Danielle Nicolet: Well, it’s funny. To a certain extent it wasn’t that difficult to draw on my own life experience. Not that I’m married to a famous guy, but just being from a small town and the experience that one has getting thrown into this world of being an actor. And I have a lot of friends who have famous parents and who grew up in this business, and here I am from small-town-nobody’s-ever-heard-of-it, USA. It’s called Ashtabula, Ohio. Its claim to fame is that Bob Dylan mentioned it in a song somewhere in 1963 before anybody even really cared about Bob Dylan yet.
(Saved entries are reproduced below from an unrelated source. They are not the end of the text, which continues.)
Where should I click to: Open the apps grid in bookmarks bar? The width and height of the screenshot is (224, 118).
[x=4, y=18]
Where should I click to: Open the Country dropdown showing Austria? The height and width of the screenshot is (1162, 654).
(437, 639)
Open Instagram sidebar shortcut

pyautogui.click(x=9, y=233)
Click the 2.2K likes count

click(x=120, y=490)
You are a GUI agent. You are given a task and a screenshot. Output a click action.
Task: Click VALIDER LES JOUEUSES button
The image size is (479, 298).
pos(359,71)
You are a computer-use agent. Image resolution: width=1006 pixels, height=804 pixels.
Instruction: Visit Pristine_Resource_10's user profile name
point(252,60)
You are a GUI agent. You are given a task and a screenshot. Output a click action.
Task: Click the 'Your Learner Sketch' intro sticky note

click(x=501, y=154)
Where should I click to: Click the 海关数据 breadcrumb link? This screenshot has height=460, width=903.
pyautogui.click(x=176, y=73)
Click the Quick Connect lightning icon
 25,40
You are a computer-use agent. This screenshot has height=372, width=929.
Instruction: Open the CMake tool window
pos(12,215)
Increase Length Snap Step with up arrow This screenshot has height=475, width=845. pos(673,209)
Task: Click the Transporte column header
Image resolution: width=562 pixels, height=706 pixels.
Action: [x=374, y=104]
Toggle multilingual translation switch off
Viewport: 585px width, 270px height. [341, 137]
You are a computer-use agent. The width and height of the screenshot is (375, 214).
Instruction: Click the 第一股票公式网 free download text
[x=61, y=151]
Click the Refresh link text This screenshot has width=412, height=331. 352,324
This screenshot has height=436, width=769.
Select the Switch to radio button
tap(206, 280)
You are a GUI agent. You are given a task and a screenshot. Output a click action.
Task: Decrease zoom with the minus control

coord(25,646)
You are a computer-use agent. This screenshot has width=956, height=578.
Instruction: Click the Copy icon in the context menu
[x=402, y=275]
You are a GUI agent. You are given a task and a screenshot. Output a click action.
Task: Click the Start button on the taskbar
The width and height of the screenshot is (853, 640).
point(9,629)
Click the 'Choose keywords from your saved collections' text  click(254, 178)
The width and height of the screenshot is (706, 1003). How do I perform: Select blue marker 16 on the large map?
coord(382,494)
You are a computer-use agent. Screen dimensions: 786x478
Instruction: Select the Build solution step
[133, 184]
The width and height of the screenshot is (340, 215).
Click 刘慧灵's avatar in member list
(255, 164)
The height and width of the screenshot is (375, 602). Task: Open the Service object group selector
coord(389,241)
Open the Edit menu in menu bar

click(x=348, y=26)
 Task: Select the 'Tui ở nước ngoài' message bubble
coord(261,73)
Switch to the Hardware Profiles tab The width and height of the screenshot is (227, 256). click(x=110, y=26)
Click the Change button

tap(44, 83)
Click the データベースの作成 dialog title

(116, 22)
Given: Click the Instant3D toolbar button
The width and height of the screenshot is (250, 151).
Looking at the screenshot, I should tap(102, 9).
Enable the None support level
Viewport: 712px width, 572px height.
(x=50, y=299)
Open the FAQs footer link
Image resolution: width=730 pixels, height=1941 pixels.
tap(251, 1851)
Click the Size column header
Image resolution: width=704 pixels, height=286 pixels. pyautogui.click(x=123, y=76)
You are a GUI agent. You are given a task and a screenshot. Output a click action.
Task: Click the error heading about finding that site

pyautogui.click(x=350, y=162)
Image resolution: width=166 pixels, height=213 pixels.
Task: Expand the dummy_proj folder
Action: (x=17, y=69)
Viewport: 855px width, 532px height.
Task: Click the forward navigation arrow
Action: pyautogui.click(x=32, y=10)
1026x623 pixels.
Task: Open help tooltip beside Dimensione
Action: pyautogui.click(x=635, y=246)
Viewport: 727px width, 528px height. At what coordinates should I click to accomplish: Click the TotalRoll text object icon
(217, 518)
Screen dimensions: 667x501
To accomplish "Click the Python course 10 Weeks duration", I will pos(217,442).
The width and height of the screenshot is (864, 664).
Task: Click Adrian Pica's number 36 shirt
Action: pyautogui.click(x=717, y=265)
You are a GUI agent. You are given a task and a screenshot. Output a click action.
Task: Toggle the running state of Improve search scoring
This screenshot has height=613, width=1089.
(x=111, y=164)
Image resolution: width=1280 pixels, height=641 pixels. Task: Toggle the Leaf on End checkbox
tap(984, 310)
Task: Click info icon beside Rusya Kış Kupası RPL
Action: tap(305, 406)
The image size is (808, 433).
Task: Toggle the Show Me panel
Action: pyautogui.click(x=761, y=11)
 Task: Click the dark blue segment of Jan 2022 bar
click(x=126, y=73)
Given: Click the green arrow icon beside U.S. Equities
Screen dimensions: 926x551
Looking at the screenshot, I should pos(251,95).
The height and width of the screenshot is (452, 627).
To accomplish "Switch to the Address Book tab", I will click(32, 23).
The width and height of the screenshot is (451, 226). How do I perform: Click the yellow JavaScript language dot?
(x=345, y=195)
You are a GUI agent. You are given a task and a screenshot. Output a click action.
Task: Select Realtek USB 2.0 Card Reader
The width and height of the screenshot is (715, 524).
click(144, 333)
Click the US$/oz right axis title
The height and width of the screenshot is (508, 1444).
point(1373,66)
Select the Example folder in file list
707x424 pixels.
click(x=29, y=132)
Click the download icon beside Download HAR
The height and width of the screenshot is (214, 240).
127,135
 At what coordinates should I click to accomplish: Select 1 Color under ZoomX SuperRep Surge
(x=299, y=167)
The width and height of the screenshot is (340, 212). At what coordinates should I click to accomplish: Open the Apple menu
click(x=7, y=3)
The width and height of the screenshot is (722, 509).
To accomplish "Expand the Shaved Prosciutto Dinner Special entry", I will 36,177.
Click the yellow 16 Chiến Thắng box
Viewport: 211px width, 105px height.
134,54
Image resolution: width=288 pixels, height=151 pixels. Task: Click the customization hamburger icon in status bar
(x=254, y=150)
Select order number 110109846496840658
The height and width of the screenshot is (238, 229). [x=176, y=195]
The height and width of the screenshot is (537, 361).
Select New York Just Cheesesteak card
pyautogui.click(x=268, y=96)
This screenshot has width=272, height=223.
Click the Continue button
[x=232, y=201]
And it’s kind of challenging sometimes because the essence of who you are maintains your core values of where you’re from, and you get in this crazy environment where, especially for me, every woman is 100 feet tall and the ideal of beauty is to be 5’10”, blond hair, green-eyed and weigh 100 pounds. And to not fall into the trap of all of that and find a way to like yourself and still be a creative being in this, is kind of hard. I think it’s not that far off from what Liz goes through. Particularly early on in the series, Liz doesn’t have a clue anymore how to like herself because so much of her sense of self has been as it’s reflected in her husband’s eyes. And so she gets progressively more insecure, and the less time he has to reassure her, the less comfortable she feels. And fortunately she meets Molly and has a new friend and some place to go with all of that.

At the end of the second episode it seems that she’s a little pissed at Molly. Does that eventually resolves itself?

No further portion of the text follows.